Attackers are exploiting a critical-severity privilege escalation vulnerability (CVE-2025–8489) in the King Addons for Elementor plugin for WordPress, which lets them obtain administrative permissions during the registration process.

The threat activity started on October 31, just a day after the issue was publicly disclosed. So far, the Wordfence security scanner from Defiant, a company that provides security services for WordPress websites, has blocked more than 48,400 exploit attempts.

King Addons is a third-party add-on for Elementor, a popular visual page builder plugin for WordPress sites. It is used on roughly 10,000 websites, providing additional widgets, templates, and features.

CVE-2025–8489, discovered by researcher Peter Thaleikis, is a flaw in the plugin’s registration handler that allows anyone signing up to specify their user role on the website, including the administrator role, without enforcing any restrictions.

According to observations from Wordfence, attackers send a crafted ‘admin-ajax.php’ request specifying ‘user_role=administrator,’ to create rogue admin accounts on targeted sites.

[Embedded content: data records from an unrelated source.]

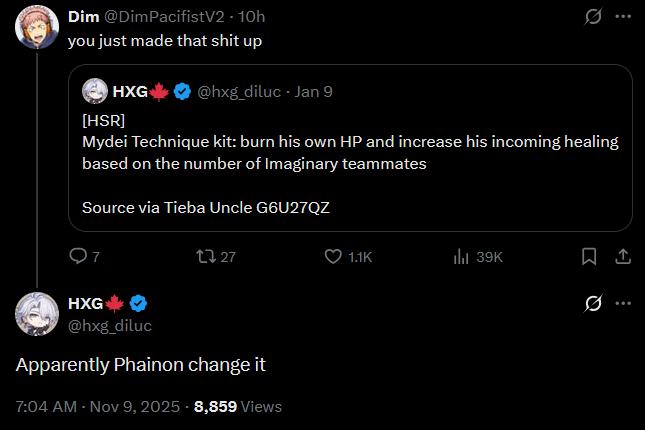
Task: Bookmark Dim's tweet
Action: tap(589, 257)
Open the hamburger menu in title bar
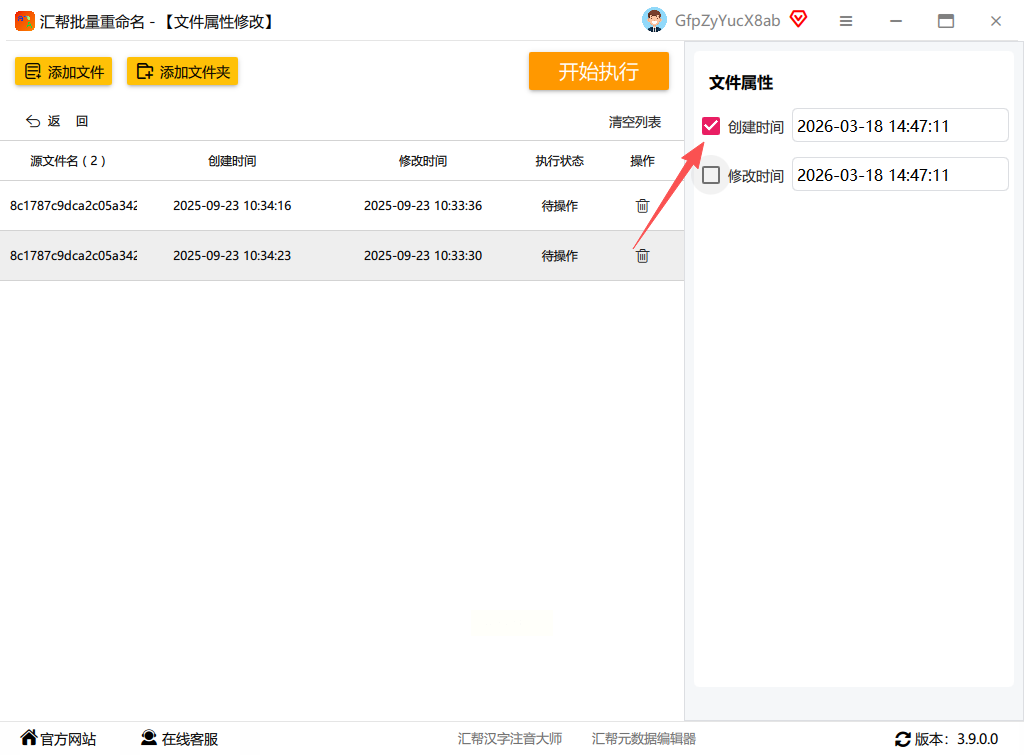 pyautogui.click(x=846, y=22)
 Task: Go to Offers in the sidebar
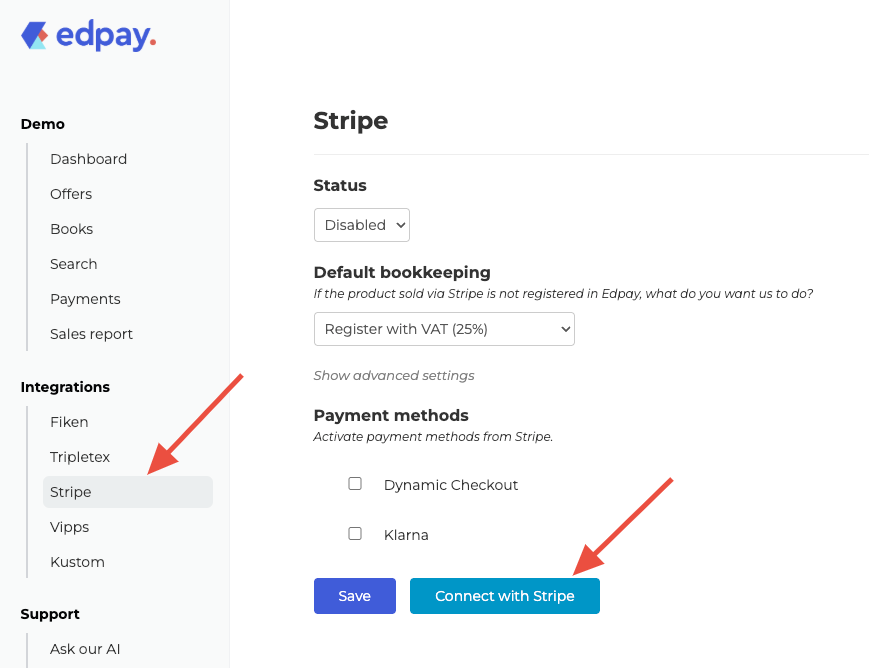click(x=71, y=194)
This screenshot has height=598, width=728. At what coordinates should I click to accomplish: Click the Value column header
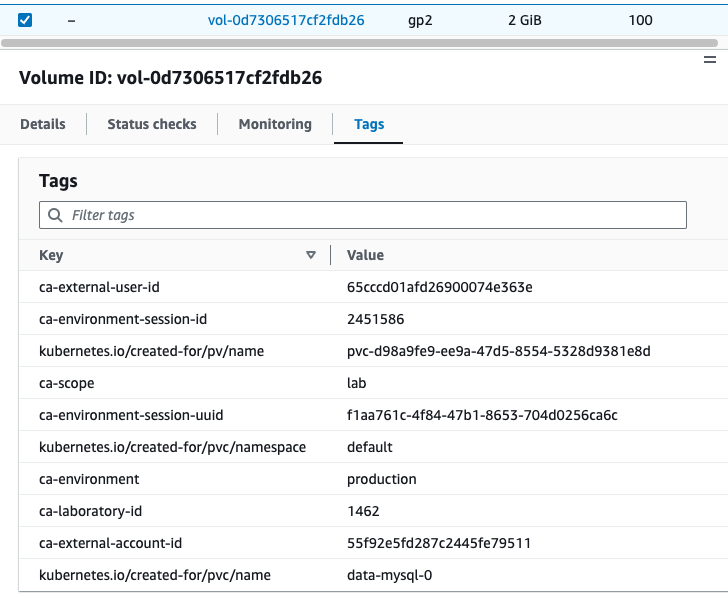(365, 255)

The researchers noticed a peak in the exploitation activity between November 9 and 10, with two IP addresses being the most active: 45.61.157.120 (28,900 attempts) and 2602:fa59:3:424::1 (16,900 attempts).

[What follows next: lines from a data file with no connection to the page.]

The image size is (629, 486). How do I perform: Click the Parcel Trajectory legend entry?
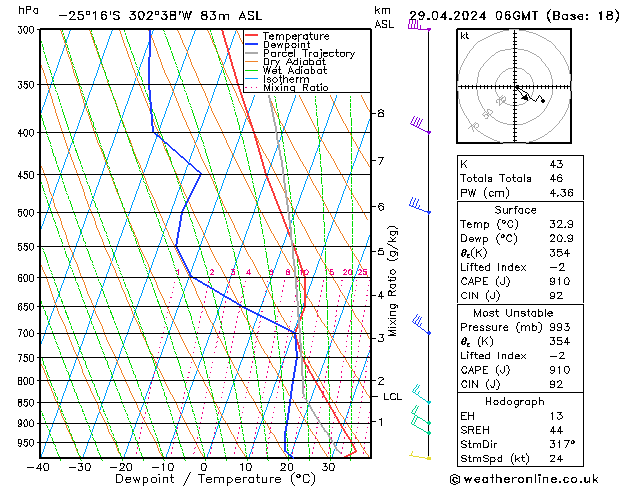300,53
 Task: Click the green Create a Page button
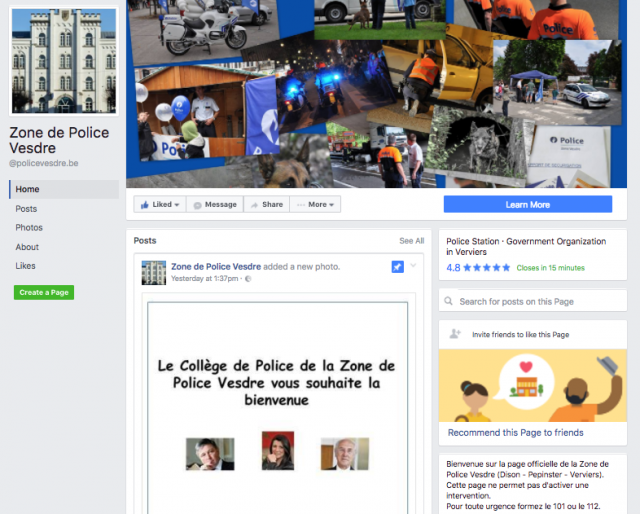(44, 292)

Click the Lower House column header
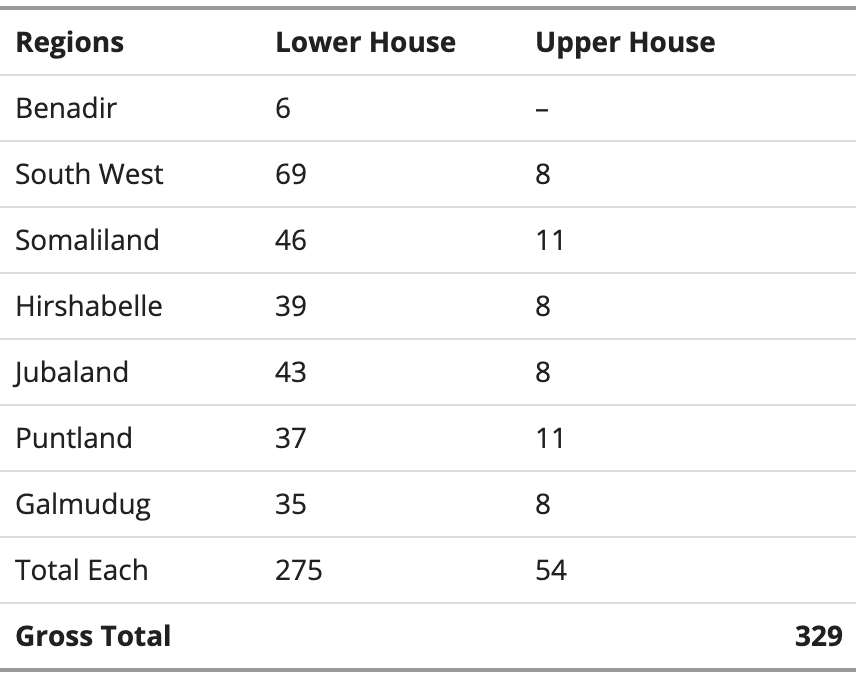[x=365, y=42]
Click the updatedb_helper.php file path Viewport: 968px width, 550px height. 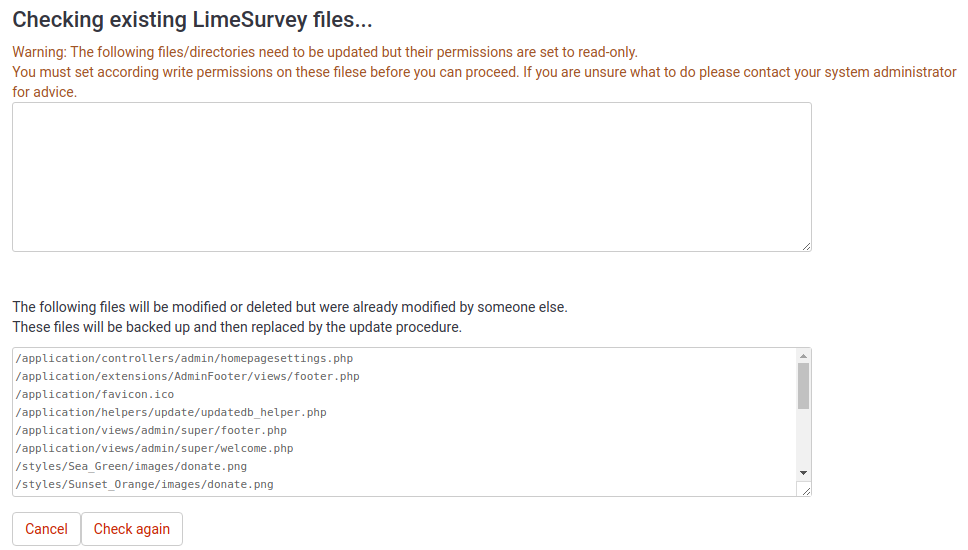click(171, 412)
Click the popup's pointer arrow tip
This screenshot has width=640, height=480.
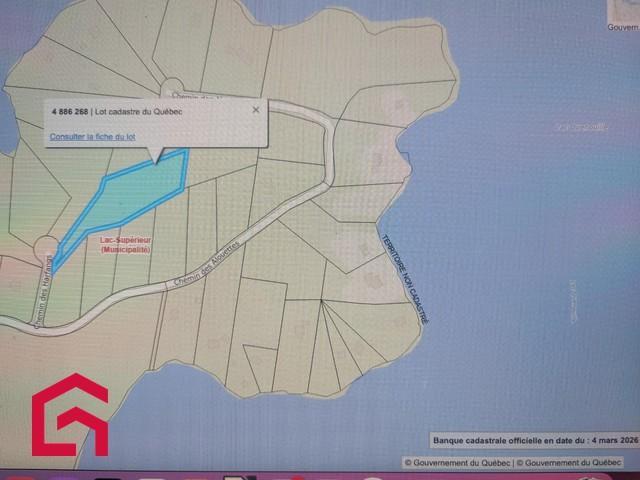[155, 161]
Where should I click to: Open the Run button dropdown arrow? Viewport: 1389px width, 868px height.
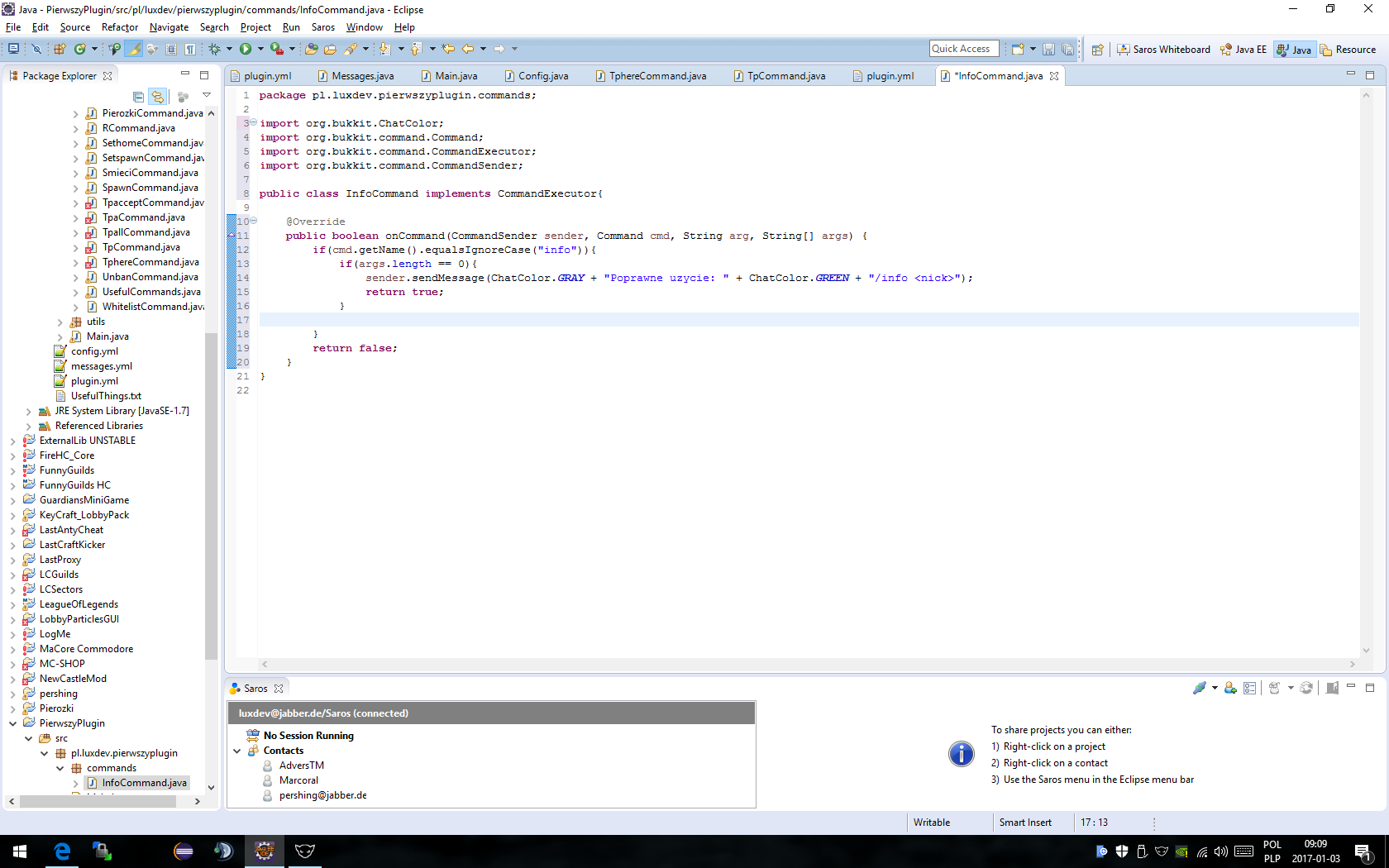(x=260, y=50)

Wordfence provides a more extensive list of offensive IP addresses and recommends that website administrators look for them in the log files. The presence of new administrator accounts is also a clear sign of compromise.

Website owners are advised to upgrade to version 51.1.35 of King Addons, which addresses CVE-2025–8489, released on September 25.

Wordfence researchers are also warning of another critical vulnerability in the Advanced Custom Fields: Extended plugin, active on more than 100,000 WordPress websites, which can be exploited by an unauthenticated attacker to execute code remotely.

The flaw affects versions 0.9.0.5 through 0.9.1.1 of the plugin and is currently tracked as CVE-2025-13486. It was discovered and reported responsibly by Marcin Dudek, the head of the national computer emergency response team (CERT) in Poland.

The vulnerability is “due to the function accepting user input and then passing that through call_user_func_array(),” Wordfence explains.

“This makes it possible for unauthenticated attackers to execute arbitrary code on the server, which can be leveraged to inject backdoors or create new administrative user accounts.”

The security issue was reported on November 18, and the plugin vendor addressed it in version 0.9.2 of Advanced Custom Fields: Extended, released a day after receiving the vulnerability report.

Given that the flaw can be leveraged without authentication only through a crafted request, the public disclosure of technical details is likely to generate malicious activity.

Website owners are advised to move to the latest version as soon as possible or disable the plugin on their sites.